# Exercise inputs

** BEGIN **

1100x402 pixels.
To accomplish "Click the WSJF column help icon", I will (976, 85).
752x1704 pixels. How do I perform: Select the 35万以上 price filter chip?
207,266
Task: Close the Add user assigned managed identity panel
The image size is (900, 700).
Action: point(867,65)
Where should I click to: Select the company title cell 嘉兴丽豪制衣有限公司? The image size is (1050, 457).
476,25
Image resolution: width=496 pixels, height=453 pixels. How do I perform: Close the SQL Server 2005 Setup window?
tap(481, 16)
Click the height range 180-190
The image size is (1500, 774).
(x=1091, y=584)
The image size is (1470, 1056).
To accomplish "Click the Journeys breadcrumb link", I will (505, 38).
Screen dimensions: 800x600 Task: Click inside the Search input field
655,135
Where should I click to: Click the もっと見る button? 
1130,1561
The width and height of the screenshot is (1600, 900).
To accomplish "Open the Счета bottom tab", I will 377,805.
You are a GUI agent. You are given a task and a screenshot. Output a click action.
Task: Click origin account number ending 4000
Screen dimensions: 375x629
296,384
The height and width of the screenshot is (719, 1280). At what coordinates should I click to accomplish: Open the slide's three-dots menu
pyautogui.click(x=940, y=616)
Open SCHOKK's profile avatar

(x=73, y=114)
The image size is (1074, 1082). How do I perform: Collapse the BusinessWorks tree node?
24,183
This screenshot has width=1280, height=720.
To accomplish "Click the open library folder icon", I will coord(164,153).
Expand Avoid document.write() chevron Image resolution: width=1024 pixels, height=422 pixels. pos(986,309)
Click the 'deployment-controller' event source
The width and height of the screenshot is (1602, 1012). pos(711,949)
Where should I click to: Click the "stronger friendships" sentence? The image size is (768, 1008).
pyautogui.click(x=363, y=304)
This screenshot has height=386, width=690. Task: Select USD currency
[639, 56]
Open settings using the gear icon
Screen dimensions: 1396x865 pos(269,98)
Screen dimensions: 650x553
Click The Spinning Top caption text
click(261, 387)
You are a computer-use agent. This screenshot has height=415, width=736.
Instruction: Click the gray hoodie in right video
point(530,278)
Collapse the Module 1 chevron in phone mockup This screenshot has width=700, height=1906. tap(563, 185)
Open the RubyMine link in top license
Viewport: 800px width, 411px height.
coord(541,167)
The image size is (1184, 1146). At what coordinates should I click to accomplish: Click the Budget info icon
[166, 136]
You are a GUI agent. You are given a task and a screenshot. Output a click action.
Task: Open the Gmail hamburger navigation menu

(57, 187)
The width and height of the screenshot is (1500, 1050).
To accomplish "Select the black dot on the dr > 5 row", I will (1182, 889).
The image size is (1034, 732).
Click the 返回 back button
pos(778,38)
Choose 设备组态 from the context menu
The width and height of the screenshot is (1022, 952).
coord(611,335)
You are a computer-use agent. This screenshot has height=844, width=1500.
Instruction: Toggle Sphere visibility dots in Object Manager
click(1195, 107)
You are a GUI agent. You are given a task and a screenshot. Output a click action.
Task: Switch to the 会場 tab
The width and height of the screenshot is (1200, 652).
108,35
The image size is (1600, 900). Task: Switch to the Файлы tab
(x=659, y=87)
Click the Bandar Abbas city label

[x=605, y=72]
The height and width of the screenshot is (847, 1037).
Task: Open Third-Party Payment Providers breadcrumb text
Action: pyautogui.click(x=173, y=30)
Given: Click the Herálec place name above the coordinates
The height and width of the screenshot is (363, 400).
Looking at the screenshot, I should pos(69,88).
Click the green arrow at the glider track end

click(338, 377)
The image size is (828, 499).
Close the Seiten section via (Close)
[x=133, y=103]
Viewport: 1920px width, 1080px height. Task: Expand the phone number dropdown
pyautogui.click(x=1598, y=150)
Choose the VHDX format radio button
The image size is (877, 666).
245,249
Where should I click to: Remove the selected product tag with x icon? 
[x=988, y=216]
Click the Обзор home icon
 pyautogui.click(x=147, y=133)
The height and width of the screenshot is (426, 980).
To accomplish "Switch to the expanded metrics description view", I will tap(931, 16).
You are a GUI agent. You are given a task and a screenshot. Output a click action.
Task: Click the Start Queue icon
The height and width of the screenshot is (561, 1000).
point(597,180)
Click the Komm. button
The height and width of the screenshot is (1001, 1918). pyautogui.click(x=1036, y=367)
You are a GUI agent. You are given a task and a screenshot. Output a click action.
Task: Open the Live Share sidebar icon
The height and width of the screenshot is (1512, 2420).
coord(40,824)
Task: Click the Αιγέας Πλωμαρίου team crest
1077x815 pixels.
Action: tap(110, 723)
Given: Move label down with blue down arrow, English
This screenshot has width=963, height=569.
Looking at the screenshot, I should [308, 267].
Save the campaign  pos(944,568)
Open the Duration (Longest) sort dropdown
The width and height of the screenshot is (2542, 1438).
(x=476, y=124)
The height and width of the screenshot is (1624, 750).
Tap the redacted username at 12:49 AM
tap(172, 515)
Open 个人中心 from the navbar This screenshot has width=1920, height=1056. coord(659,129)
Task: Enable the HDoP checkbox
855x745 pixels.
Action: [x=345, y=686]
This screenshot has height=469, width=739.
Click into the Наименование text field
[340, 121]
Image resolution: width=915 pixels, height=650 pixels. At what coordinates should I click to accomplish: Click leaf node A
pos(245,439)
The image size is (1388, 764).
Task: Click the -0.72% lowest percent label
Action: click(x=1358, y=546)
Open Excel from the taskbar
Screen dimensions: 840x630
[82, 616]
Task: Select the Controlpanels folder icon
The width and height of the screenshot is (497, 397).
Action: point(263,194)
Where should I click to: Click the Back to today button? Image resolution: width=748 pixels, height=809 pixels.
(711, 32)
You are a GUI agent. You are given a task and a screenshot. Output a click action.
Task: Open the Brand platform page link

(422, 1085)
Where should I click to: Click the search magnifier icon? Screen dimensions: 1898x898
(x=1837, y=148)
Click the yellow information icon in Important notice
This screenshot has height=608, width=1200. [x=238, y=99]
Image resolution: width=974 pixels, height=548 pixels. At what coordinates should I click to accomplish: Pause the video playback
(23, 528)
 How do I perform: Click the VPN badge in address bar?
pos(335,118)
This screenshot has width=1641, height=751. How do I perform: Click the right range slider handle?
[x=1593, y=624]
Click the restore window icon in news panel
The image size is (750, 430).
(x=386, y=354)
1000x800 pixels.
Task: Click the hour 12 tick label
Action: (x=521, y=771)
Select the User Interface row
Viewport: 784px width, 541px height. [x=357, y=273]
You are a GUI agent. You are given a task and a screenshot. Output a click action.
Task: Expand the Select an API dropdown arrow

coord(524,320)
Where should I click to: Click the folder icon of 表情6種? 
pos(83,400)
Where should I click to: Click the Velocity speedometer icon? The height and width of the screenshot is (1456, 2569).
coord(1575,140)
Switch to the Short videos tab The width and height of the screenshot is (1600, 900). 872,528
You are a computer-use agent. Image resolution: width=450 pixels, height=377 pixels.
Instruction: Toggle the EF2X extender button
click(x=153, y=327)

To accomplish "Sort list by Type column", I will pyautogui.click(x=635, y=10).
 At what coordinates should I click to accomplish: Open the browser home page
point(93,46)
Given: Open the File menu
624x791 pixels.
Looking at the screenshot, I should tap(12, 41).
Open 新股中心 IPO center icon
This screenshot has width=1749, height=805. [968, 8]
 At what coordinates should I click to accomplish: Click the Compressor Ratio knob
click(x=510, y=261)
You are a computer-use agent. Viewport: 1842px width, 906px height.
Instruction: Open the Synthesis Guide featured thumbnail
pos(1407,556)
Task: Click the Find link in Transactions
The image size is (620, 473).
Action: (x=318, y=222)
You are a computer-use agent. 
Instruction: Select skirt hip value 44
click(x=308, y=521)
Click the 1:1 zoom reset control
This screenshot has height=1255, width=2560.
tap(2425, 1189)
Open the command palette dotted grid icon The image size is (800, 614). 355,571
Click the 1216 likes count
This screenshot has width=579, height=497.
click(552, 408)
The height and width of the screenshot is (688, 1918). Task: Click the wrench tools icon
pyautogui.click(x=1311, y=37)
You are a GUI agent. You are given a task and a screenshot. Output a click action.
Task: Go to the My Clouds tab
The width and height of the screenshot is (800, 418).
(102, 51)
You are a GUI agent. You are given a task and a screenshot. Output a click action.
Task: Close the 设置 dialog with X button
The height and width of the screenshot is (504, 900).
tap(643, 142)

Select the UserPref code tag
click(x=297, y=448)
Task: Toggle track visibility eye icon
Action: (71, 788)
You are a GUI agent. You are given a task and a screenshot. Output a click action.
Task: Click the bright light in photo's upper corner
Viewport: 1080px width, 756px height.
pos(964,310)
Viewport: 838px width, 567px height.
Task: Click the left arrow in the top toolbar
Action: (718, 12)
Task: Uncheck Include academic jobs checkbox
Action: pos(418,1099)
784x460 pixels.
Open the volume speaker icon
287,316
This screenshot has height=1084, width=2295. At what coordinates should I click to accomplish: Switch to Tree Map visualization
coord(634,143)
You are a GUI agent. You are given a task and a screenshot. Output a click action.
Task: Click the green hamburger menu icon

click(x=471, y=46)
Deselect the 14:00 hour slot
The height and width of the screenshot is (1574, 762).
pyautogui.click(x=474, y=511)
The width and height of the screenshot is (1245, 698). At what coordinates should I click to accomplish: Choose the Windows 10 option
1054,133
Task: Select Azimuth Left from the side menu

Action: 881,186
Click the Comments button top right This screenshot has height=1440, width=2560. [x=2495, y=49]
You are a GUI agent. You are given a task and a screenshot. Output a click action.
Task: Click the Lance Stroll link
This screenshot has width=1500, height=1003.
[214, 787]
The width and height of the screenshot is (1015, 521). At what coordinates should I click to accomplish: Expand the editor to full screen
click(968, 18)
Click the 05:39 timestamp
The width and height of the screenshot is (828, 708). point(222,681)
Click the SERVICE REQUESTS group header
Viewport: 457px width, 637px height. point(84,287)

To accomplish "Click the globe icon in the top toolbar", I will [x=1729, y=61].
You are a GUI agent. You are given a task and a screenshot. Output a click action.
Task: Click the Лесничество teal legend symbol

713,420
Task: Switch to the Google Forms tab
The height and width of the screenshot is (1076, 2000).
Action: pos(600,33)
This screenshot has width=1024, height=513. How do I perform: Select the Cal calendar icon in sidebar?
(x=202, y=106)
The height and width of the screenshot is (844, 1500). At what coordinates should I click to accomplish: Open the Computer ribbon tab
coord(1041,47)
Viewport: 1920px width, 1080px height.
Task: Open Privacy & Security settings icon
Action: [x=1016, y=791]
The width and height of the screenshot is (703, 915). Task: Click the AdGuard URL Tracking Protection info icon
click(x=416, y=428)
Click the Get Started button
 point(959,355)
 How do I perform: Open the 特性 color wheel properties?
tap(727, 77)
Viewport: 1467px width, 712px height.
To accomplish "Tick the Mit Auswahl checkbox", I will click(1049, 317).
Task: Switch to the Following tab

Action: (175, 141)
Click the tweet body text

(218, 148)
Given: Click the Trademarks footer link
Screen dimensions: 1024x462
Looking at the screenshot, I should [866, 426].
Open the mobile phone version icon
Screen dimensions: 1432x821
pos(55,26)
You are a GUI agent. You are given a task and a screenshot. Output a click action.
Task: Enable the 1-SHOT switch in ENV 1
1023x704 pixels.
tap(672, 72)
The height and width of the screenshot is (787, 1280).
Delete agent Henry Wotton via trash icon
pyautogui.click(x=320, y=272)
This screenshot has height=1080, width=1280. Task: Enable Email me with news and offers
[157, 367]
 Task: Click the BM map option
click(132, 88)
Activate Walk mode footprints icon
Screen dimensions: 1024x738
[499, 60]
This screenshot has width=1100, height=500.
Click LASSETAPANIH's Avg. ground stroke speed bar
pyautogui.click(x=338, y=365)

** END **

# What needs to be done
Starting with the line with "Compressor Ratio knob" and going on through the line with "pyautogui.click(x=474, y=511)", give those lines of the records again, swapping "wrench" for "spanner" and leaving everything else unchanged.

# Complete output
 At what coordinates should I click to accomplish: Click the Compressor Ratio knob
click(x=510, y=261)
You are a computer-use agent. Viewport: 1842px width, 906px height.
Instruction: Open the Synthesis Guide featured thumbnail
pos(1407,556)
Task: Click the Find link in Transactions
The image size is (620, 473).
Action: (x=318, y=222)
You are a computer-use agent. 
Instruction: Select skirt hip value 44
click(x=308, y=521)
Click the 1:1 zoom reset control
This screenshot has height=1255, width=2560.
tap(2425, 1189)
Open the command palette dotted grid icon The image size is (800, 614). 355,571
Click the 1216 likes count
This screenshot has width=579, height=497.
click(552, 408)
The height and width of the screenshot is (688, 1918). Task: Click the spanner tools icon
pyautogui.click(x=1311, y=37)
You are a GUI agent. You are given a task and a screenshot. Output a click action.
Task: Go to the My Clouds tab
The width and height of the screenshot is (800, 418).
(102, 51)
You are a GUI agent. You are given a task and a screenshot. Output a click action.
Task: Close the 设置 dialog with X button
The height and width of the screenshot is (504, 900).
tap(643, 142)

Select the UserPref code tag
click(x=297, y=448)
Task: Toggle track visibility eye icon
Action: (71, 788)
You are a GUI agent. You are given a task and a screenshot. Output a click action.
Task: Click the bright light in photo's upper corner
Viewport: 1080px width, 756px height.
pos(964,310)
Viewport: 838px width, 567px height.
Task: Click the left arrow in the top toolbar
Action: (718, 12)
Task: Uncheck Include academic jobs checkbox
Action: pos(418,1099)
784x460 pixels.
Open the volume speaker icon
287,316
This screenshot has height=1084, width=2295. At what coordinates should I click to accomplish: Switch to Tree Map visualization
coord(634,143)
You are a GUI agent. You are given a task and a screenshot. Output a click action.
Task: Click the green hamburger menu icon

click(x=471, y=46)
Deselect the 14:00 hour slot
The height and width of the screenshot is (1574, 762).
pyautogui.click(x=474, y=511)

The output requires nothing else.